--- DATA FOR THIS TASK ---
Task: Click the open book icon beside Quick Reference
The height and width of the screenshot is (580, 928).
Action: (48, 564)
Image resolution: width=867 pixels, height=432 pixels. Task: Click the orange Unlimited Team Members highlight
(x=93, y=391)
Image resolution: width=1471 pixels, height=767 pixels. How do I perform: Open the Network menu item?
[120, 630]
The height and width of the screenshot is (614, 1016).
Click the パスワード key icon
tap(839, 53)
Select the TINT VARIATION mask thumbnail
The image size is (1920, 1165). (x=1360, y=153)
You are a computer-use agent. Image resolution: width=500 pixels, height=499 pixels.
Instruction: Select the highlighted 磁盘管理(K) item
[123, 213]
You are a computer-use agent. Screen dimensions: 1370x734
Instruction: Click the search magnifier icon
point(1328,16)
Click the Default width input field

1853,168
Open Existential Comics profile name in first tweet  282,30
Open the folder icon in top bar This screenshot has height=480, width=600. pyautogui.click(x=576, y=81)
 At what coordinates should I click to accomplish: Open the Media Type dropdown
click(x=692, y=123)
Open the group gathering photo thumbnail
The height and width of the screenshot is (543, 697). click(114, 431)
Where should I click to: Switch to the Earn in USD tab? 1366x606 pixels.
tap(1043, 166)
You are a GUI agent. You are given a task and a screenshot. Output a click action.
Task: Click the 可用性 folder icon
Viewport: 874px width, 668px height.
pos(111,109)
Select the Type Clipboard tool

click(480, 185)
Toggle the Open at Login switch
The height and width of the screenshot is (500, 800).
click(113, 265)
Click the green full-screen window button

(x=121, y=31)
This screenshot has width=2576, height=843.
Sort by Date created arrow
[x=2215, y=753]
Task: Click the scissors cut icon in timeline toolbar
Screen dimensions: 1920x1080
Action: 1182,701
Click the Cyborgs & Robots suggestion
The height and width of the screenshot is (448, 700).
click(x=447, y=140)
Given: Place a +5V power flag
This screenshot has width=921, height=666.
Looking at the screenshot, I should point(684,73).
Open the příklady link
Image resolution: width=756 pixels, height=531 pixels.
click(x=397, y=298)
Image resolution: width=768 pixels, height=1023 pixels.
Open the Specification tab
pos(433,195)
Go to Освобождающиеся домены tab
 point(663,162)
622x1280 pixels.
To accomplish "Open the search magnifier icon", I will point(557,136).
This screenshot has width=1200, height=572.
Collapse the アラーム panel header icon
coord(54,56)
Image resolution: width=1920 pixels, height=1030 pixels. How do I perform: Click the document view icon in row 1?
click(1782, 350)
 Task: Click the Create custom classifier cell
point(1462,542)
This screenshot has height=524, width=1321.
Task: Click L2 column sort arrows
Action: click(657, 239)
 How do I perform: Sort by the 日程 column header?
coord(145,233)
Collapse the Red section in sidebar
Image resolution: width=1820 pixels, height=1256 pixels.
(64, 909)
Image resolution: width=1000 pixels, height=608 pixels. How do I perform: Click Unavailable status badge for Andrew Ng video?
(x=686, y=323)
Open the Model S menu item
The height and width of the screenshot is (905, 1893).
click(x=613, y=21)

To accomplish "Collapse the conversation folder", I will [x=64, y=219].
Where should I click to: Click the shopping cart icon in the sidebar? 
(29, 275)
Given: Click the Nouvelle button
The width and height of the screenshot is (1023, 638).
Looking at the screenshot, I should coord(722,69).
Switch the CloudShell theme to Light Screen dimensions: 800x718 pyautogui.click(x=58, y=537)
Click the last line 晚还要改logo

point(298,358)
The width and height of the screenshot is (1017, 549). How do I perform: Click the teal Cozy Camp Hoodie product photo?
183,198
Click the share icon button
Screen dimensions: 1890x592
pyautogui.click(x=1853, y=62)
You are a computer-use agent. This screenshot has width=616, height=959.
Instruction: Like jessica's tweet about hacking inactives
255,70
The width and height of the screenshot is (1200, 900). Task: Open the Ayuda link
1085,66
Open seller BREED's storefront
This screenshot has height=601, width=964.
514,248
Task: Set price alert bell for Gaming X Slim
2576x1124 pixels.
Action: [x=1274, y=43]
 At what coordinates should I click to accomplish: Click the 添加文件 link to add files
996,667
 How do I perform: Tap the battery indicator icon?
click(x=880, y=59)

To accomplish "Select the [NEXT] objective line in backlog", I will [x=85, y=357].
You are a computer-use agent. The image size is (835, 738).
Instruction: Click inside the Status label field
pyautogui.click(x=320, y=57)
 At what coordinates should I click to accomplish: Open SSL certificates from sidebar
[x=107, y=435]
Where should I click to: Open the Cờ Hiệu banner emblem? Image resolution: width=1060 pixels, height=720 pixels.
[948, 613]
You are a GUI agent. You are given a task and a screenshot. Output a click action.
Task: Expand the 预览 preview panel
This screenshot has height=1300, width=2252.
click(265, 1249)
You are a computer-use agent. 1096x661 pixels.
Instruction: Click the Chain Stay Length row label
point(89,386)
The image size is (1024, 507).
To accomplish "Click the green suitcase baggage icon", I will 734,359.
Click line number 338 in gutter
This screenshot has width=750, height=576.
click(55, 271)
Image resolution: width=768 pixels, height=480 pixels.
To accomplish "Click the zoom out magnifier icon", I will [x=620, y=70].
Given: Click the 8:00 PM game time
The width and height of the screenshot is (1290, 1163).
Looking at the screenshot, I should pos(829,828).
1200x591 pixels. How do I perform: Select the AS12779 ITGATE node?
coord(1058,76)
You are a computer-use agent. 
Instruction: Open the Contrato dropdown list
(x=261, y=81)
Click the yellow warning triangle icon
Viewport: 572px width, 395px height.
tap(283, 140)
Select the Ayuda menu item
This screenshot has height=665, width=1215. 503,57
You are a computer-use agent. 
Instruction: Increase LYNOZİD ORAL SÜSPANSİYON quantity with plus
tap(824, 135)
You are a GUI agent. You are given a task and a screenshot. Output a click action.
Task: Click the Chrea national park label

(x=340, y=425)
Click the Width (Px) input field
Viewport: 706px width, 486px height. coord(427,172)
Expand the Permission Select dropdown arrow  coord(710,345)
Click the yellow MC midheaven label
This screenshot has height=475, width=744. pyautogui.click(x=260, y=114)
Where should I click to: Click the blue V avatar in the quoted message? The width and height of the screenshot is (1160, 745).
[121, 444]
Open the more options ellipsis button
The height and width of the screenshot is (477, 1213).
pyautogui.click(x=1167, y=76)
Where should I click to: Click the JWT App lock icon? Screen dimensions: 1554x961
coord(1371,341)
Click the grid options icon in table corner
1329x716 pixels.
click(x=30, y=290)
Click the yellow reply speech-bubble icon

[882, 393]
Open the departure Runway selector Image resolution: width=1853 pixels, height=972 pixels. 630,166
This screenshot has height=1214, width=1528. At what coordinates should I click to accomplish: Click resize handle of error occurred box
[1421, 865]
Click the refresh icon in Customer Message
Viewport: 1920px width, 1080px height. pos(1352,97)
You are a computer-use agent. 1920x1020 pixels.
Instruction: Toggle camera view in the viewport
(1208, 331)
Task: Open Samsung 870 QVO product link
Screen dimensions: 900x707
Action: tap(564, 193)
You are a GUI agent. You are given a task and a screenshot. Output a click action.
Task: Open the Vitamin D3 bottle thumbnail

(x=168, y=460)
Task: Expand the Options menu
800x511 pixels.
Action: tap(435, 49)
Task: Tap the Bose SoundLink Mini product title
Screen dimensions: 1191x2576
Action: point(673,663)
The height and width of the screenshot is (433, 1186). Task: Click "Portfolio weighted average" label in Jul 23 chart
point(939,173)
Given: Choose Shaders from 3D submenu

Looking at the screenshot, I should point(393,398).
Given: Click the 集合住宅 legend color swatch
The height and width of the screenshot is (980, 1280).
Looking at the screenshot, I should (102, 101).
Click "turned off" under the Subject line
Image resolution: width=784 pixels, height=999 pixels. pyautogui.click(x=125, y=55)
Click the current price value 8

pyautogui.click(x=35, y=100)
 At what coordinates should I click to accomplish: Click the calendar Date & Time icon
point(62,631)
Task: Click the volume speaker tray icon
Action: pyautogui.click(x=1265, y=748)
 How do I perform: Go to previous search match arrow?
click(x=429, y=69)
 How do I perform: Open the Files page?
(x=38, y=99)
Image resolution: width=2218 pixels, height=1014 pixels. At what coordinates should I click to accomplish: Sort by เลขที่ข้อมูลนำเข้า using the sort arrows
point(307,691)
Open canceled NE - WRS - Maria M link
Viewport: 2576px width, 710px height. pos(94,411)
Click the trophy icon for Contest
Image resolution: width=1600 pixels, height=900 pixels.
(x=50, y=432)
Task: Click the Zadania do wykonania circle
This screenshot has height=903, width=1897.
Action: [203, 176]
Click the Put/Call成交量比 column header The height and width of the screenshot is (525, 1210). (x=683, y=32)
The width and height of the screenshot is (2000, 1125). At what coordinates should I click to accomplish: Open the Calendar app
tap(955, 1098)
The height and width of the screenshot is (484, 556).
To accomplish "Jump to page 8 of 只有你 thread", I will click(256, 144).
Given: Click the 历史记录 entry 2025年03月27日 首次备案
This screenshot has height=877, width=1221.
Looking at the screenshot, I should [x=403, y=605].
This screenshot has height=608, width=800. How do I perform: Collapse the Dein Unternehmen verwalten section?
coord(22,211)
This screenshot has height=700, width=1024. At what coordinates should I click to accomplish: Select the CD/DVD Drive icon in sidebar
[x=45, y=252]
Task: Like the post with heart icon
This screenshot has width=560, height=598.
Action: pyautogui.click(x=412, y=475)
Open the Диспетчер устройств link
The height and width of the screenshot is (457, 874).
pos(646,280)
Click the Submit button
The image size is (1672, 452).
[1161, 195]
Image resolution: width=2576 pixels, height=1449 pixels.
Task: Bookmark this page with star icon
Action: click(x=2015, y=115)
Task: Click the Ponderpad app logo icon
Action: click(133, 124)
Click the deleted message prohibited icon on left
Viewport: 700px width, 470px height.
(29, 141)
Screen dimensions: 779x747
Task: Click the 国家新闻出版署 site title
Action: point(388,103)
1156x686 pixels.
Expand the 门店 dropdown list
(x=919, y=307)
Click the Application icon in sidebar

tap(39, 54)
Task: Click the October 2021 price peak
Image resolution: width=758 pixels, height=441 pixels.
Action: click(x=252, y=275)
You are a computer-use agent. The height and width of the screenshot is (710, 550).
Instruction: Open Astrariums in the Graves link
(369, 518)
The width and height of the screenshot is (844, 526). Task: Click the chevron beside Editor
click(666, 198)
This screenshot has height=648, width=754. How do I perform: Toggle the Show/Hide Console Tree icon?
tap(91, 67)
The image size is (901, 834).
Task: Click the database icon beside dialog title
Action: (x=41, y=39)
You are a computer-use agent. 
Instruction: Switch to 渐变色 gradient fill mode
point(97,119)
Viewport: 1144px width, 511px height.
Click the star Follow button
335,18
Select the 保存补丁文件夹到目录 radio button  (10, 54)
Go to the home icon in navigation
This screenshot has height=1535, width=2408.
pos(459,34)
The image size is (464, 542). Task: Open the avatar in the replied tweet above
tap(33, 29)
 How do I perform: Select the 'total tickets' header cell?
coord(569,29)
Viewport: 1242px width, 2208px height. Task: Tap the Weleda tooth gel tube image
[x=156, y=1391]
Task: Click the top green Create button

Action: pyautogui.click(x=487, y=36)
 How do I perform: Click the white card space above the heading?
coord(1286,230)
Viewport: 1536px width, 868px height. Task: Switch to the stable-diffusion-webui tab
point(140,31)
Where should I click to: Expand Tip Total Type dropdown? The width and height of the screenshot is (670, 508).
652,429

--- THE PROBLEM ---
Lay out the lines of the items as a Markdown table with the columns Row and Line, starting at the line containing "1156x686 pixels." and ending with the last line of the items, both included. Number each line in the Row column and leave out blank lines.

--- EXPECTED OUTPUT ---
| Row | Line |
|---|---|
| 1 | 1156x686 pixels. |
| 2 | Expand the 门店 dropdown list |
| 3 | (x=919, y=307) |
| 4 | Click the Application icon in sidebar |
| 5 | tap(39, 54) |
| 6 | Task: Click the October 2021 price peak |
| 7 | Image resolution: width=758 pixels, height=441 pixels. |
| 8 | Action: click(x=252, y=275) |
| 9 | You are a computer-use agent. The height and width of the screenshot is (710, 550). |
| 10 | Instruction: Open Astrariums in the Graves link |
| 11 | (369, 518) |
| 12 | The width and height of the screenshot is (844, 526). Task: Click the chevron beside Editor |
| 13 | click(666, 198) |
| 14 | This screenshot has height=648, width=754. How do I perform: Toggle the Show/Hide Console Tree icon? |
| 15 | tap(91, 67) |
| 16 | The image size is (901, 834). |
| 17 | Task: Click the database icon beside dialog title |
| 18 | Action: (x=41, y=39) |
| 19 | You are a computer-use agent.  |
| 20 | Instruction: Switch to 渐变色 gradient fill mode |
| 21 | point(97,119) |
| 22 | Viewport: 1144px width, 511px height. |
| 23 | Click the star Follow button |
| 24 | 335,18 |
| 25 | Select the 保存补丁文件夹到目录 radio button  (10, 54) |
| 26 | Go to the home icon in navigation |
| 27 | This screenshot has height=1535, width=2408. |
| 28 | pos(459,34) |
| 29 | The image size is (464, 542). Task: Open the avatar in the replied tweet above |
| 30 | tap(33, 29) |
| 31 |  How do I perform: Select the 'total tickets' header cell? |
| 32 | coord(569,29) |
| 33 | Viewport: 1242px width, 2208px height. Task: Tap the Weleda tooth gel tube image |
| 34 | [x=156, y=1391] |
| 35 | Task: Click the top green Create button |
| 36 | Action: pyautogui.click(x=487, y=36) |
| 37 |  How do I perform: Click the white card space above the heading? |
| 38 | coord(1286,230) |
| 39 | Viewport: 1536px width, 868px height. Task: Switch to the stable-diffusion-webui tab |
| 40 | point(140,31) |
| 41 | Where should I click to: Expand Tip Total Type dropdown? The width and height of the screenshot is (670, 508). |
| 42 | 652,429 |